In “Terapia della Gestalt” (Gestalt è un termine tedesco che non ha un preciso equivalente in altre lingue. Gestalten significa “dare struttura significativa”. L’elaborazione della Gestalt trova i suoi fondamenti soprattutto nelle intuizioni di Fritz Perls, psicoanalista ebreo di origine tedesca ) i processi corporei acquisiscono particolare valore; gli schemi somatici e relazionali che il paziente porta con sé, orientano nel lavoro terapeutico sull’espressione della sua intenzionalità in maniera più fluida. Incredibilmente il lavoro sulle memorie corporee prende forma e valore nel “qui ed ora” del setting terapeutico, riattualizzando i vissuti del paziente.
Articolo di Eleonora Drago – psicologa e psicoterapeuta
Fonte: http://eleonoradrago.com/la-memoria-corporea/
La Terapia della Gestalt
La terapia mira al mantenimento e allo sviluppo del benessere fisico, mentale e sociale armonioso e non alla guarigione o riparazione di un disturbo.

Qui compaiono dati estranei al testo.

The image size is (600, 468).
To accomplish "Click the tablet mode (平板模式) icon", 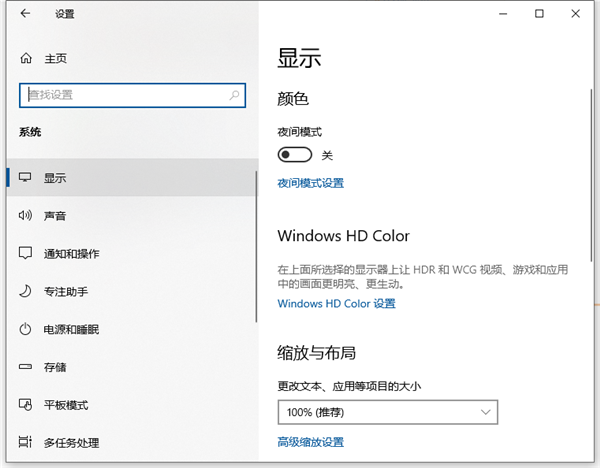I will [x=26, y=405].
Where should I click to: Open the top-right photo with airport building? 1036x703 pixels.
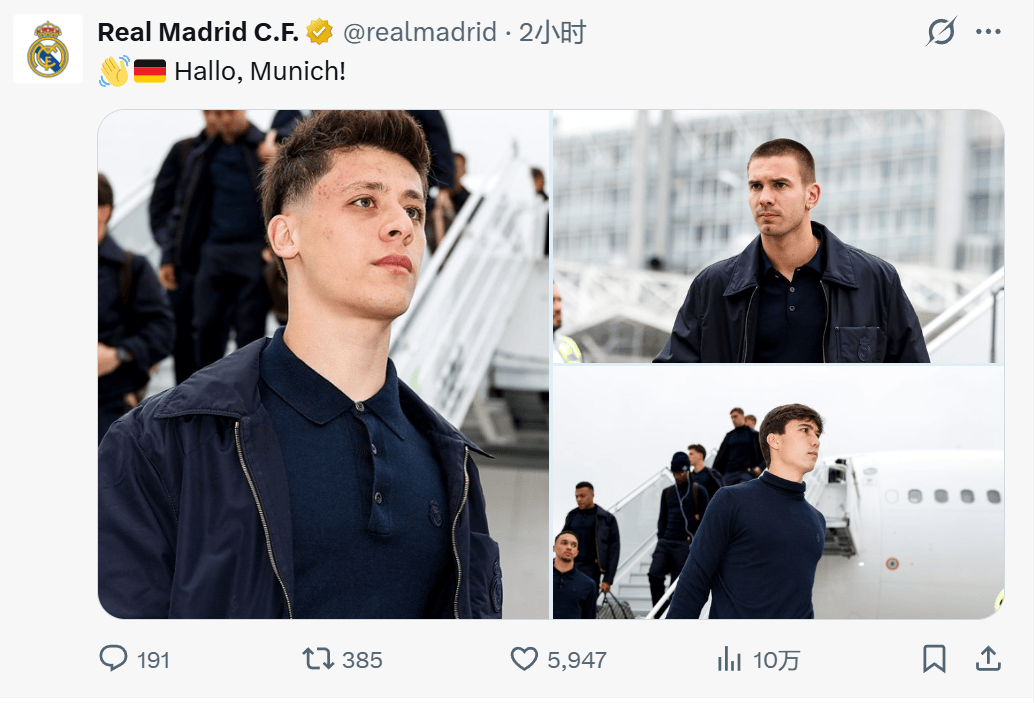coord(778,236)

La Terapia della Gestalt valorizza il diritto alla diversità, l’originalità irriducibile di ogni individuo.
Si rivolge a persone sofferenti di disturbi fisici, psicosomatici o psichici catalogati come “patologici”, ma anche a persone che si trovano in difficoltà di fronte a quei problemi esistenziali che si verificano normalmente nella vita (conflitti, rotture, separazioni, lutti, depressione, disoccupazione, senso di impotenza) o in senso più ampio, a qualsiasi persona che ricerchi una migliore espansione del proprio potenziale latente, non un semplice star meglio ma un “essere di più”, una migliore qualità di vita.

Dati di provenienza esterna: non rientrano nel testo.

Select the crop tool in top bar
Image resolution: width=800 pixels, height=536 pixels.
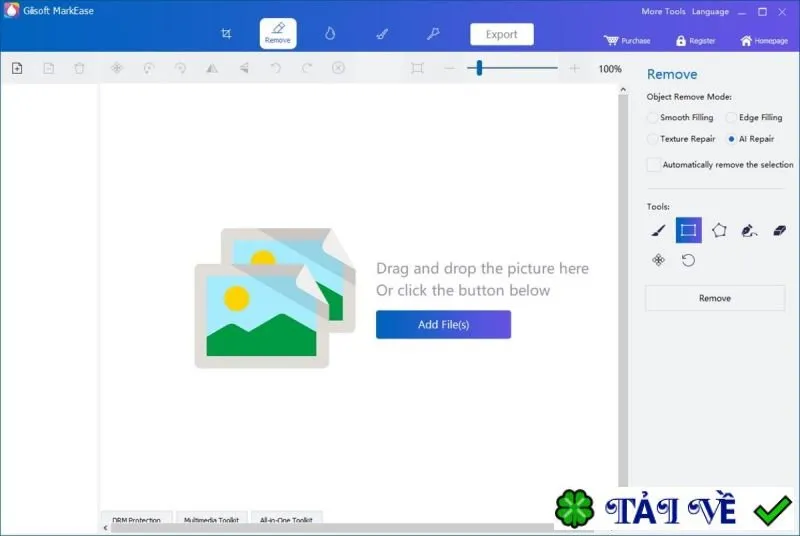click(x=226, y=34)
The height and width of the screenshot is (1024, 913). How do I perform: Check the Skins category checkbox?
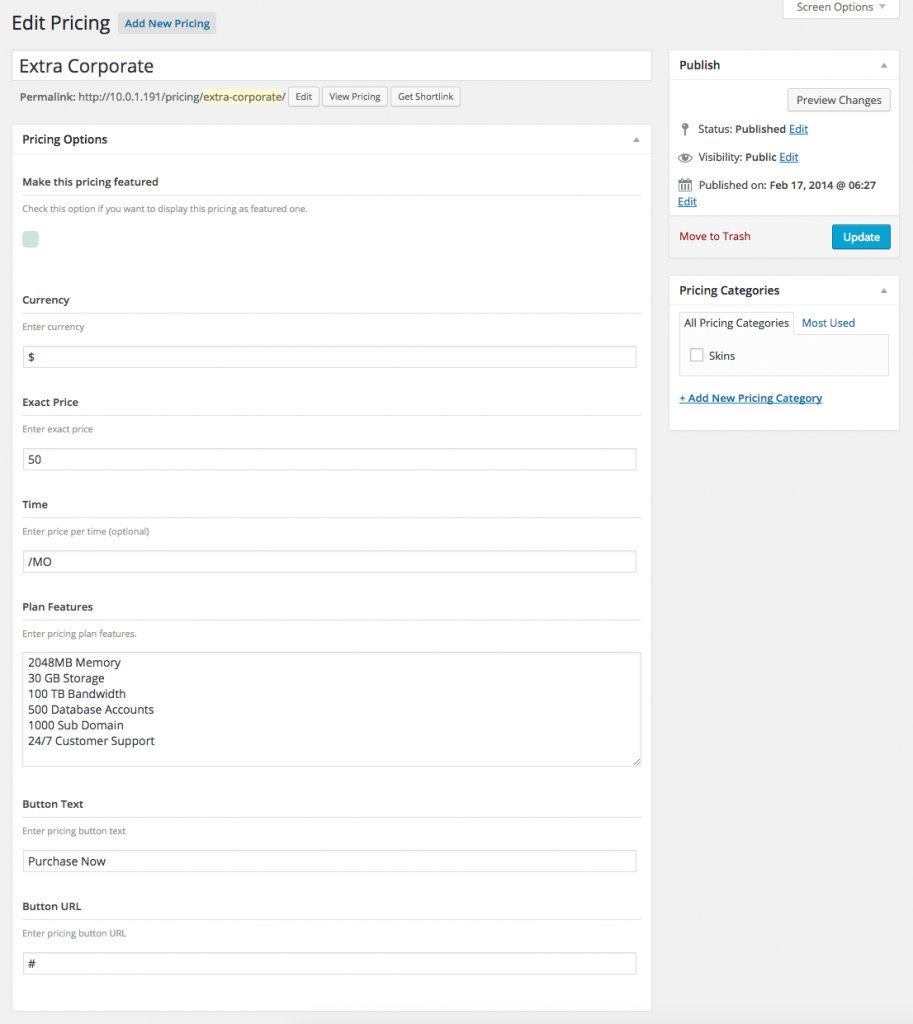pyautogui.click(x=697, y=355)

La Gestalt pone l’accento sulla presa di coscienza dell’esperienza attuale (il qui e ora) e restituisce dignità al “sentito” emozionale e corporeo, ancora troppo spesso censurato nella cultura occidentale che codifica rigidamente l’espressione pubblica della collera, della tristezza e dell’angoscia e anche della tenerezza, dell’amore o della gioia.

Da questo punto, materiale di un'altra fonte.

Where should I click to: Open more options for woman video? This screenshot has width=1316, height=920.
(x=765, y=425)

La Gestalt non mira semplicemente a spiegare le origini delle nostre difficoltà, bensì a farci sperimentare il percorso per nuove soluzioni. In Gestalt ciascuno è responsabile delle proprie scelte e dei propri evita-menti. Non si tratta di voler ingenuamente negare il peso della ereditarietà o delle esperienze della prima infanzia, né tanto meno minimizzare la pressione culturale dell’ambiente sociale, ma si tratta di ricercare una coerenza interna del proprio “essere-al-mondo”, così da scoprire e sviluppare il proprio “margine” di libertà, il proprio personale stile di vita nella sua specificità e originalità.
La Gestalt spinge l’uomo a conoscersi meglio e accettarsi così com’è, senza più sentire il bisogno di cambiare per conformarsi a un modello di riferimento. Incoraggia in qualche modo a navigare secondo la propria corrente personale piuttosto che sfinirsi a contrastarla.